Text shown –
--
Emma Raducanu’s management have confirmed that she will play no more matches on the WTA Tour this season, because of a problem with her wrist.
It is the latest fitness worry in a year that has accumulated as many medical bulletins as victories. As a junior, Raducanu had a reputation for being injury-prone, but no-one imagined that her first full year on tour would be so interrupted.
Raducanu has thus pulled out of this week’s event in Romania – the country of her father’s birth – and next week’s tournament in Guadalajara, which is the last of the regular WTA season.
But it still seems possible that she will turn out for Great Britain in the Billie Jean King Cup finals, which run from November 8 to 13. Her camp say that it is too early to tell.
The wrist problem is unexpected because Raducanu had struck the ball with confidence during her match against Daria Kasatkina on Tuesday in Ostrava. Although she ended up suffering another first-round exit – the eighth time she had lost her opening match this season – she also produced some of her better tennis of 2022 against the fifth seed, and showed no signs of discomfort.
--
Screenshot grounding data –
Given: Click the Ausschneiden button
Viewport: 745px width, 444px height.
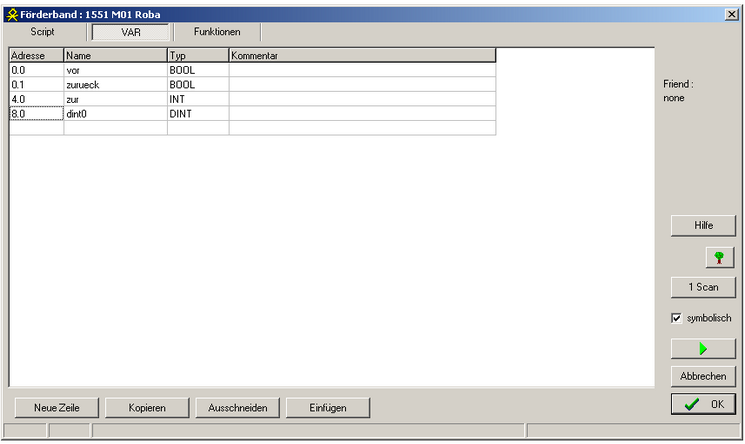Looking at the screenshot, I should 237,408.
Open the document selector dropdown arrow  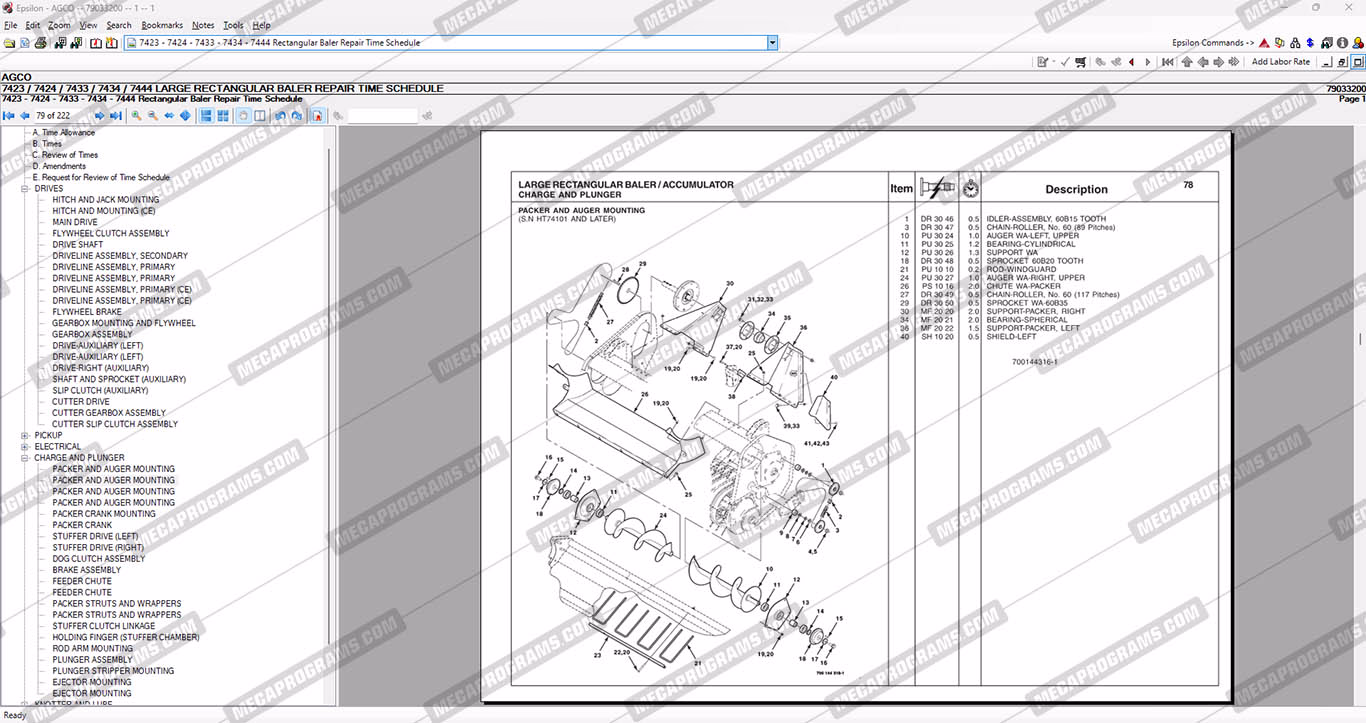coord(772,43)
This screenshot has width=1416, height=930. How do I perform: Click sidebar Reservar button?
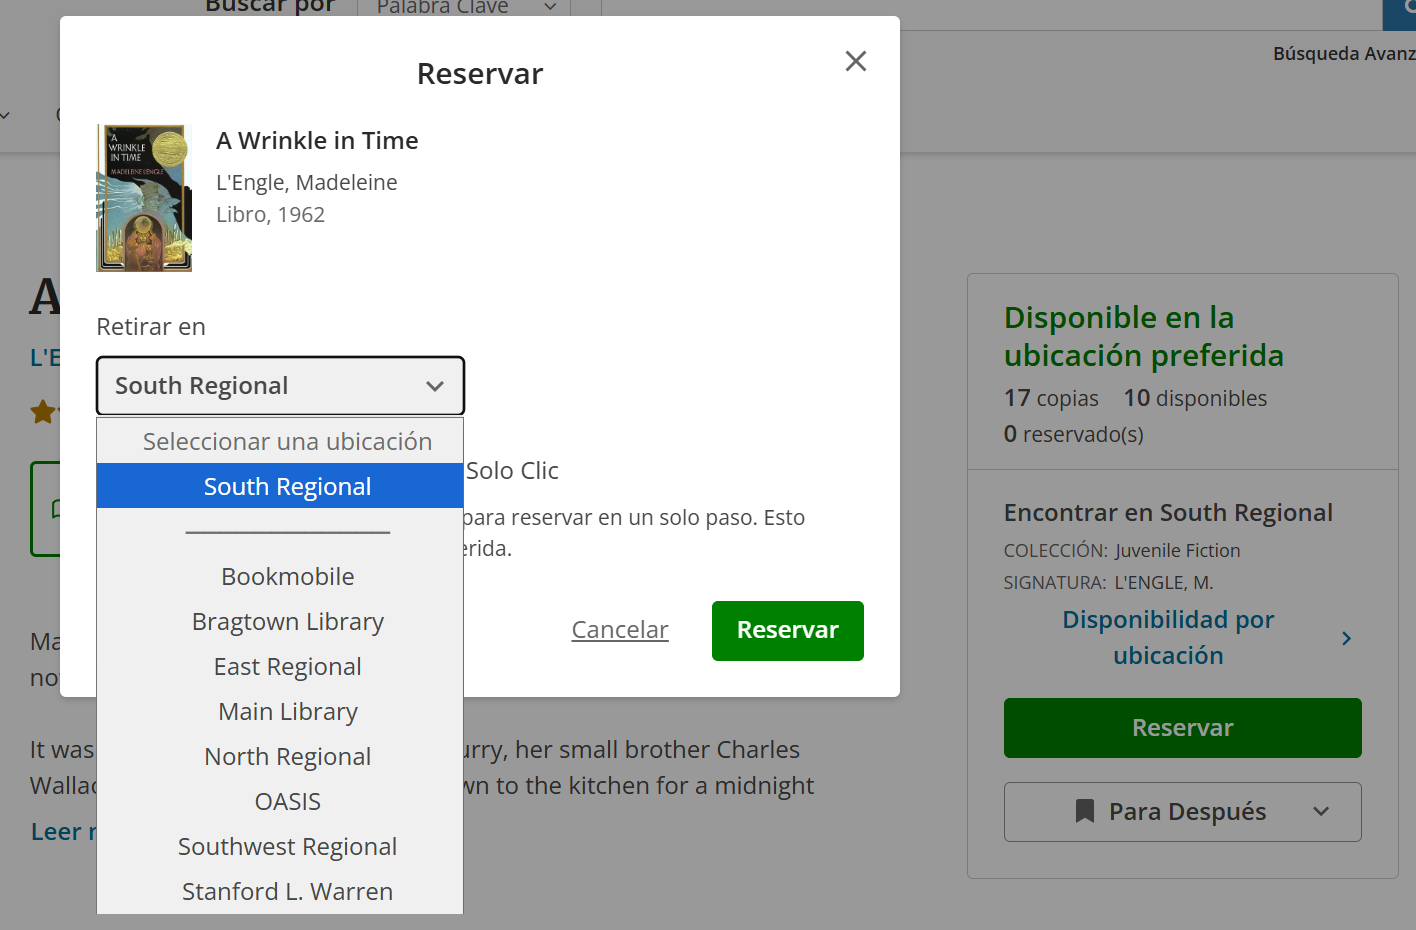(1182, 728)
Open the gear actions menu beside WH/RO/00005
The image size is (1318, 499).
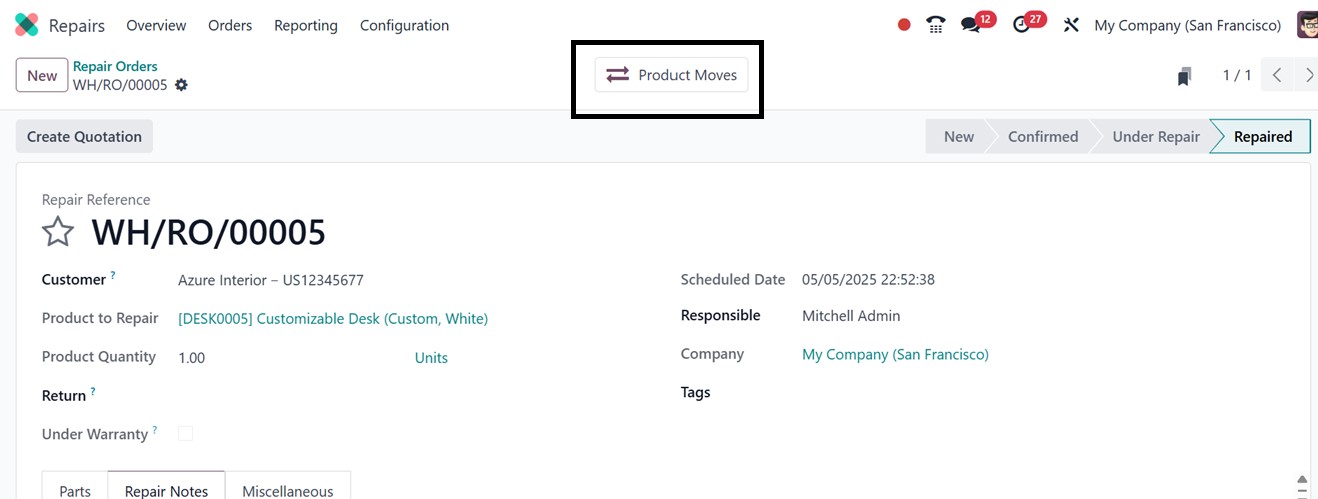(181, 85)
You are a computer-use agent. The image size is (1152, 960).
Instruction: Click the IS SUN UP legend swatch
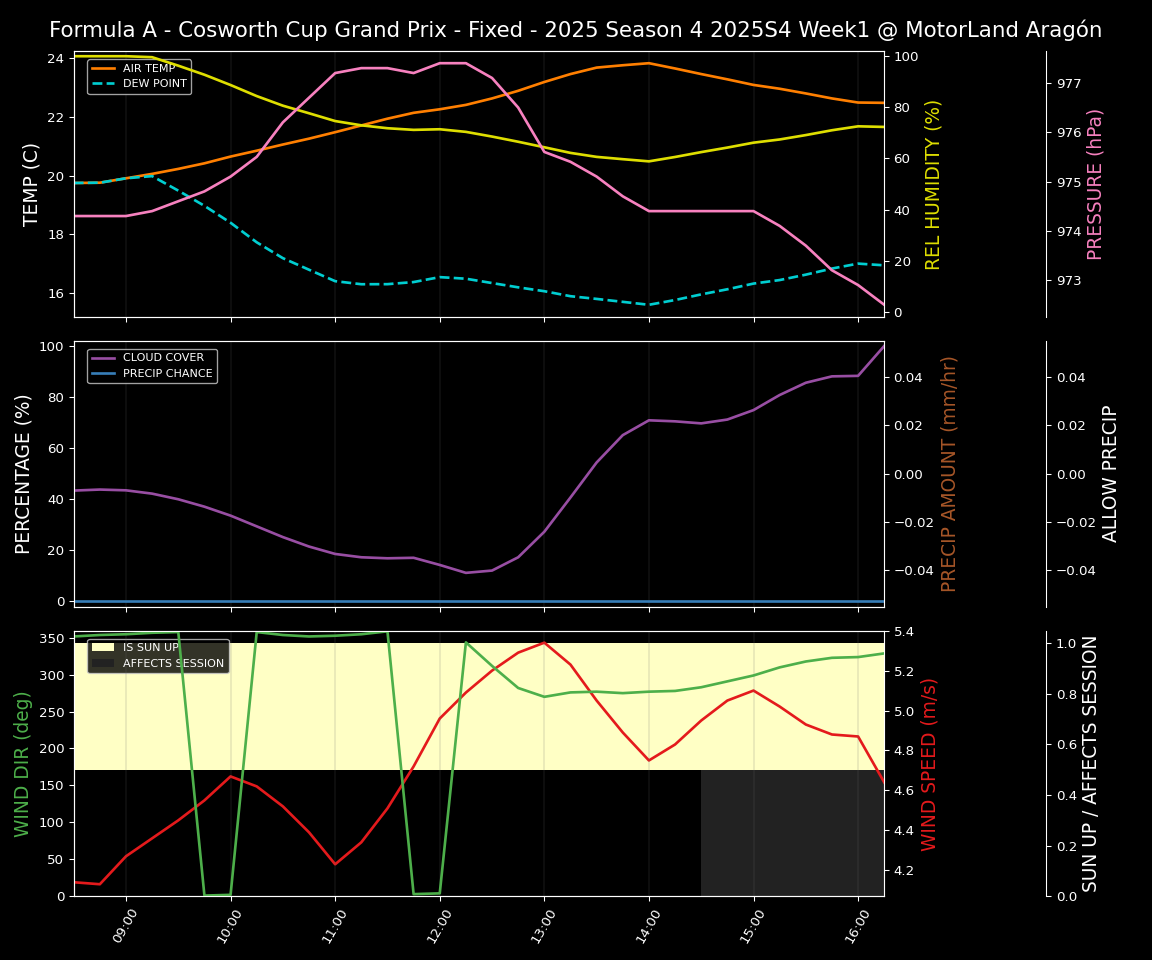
--
Work task 1 – List the places the article on Raducanu's wrist injury names as sites of her tournaments or matches.
Work task 2 – In the article on Raducanu's wrist injury, on what dates do the Billie Jean King Cup finals run?
Work task 3 – Please write the next few sentences of the article on Raducanu's wrist injury, starting after its last sentence.

Expected output 1 – Romania, Guadalajara, Ostrava

Expected output 2 – November 8 to 13

Expected output 3 –
While Raducanu did have her wrist strapped up during the American hard-court campaign, this is one of the few areas of her body that has not previously broken down.
She started 2022 with Covid, and was then afflicted by blisters at the Australian Open before making the first of her four mid-match retirements this year. That one came against Daria Gavrilova in Mexico in February, where she contested what was then the longest match of the WTA season before pulling out with a hip issue.
Raducanu managed to make it through the Billie Jean King Cup qualifying tie in Prague in April, despite losing all her toenails because “my foot … has been sliding around a lot in my shoe”, but then retired again at the Rome Masters in early May, this time with a back problem.
Her grass-court campaign was disrupted by a strain in her abdominal muscles which forced her to retire against Viktorija Golubic at Nottingham, and then left her unable to practice her serve properly in the build-up to Wimbledon.
Then we had more blisters at the US Open, followed by treatment on her left thigh during her loss to world No213 Anna-Lena Friedsam in Slovenia last month, and the fourth and final retirement against Jelena Ostapenko with a left glute issue in Seoul.
All year, Raducanu has been saying that she needs to become more physically robust. She has also claimed to be fitting in extra physical training around her on-court work, but the rewards have yet to be felt.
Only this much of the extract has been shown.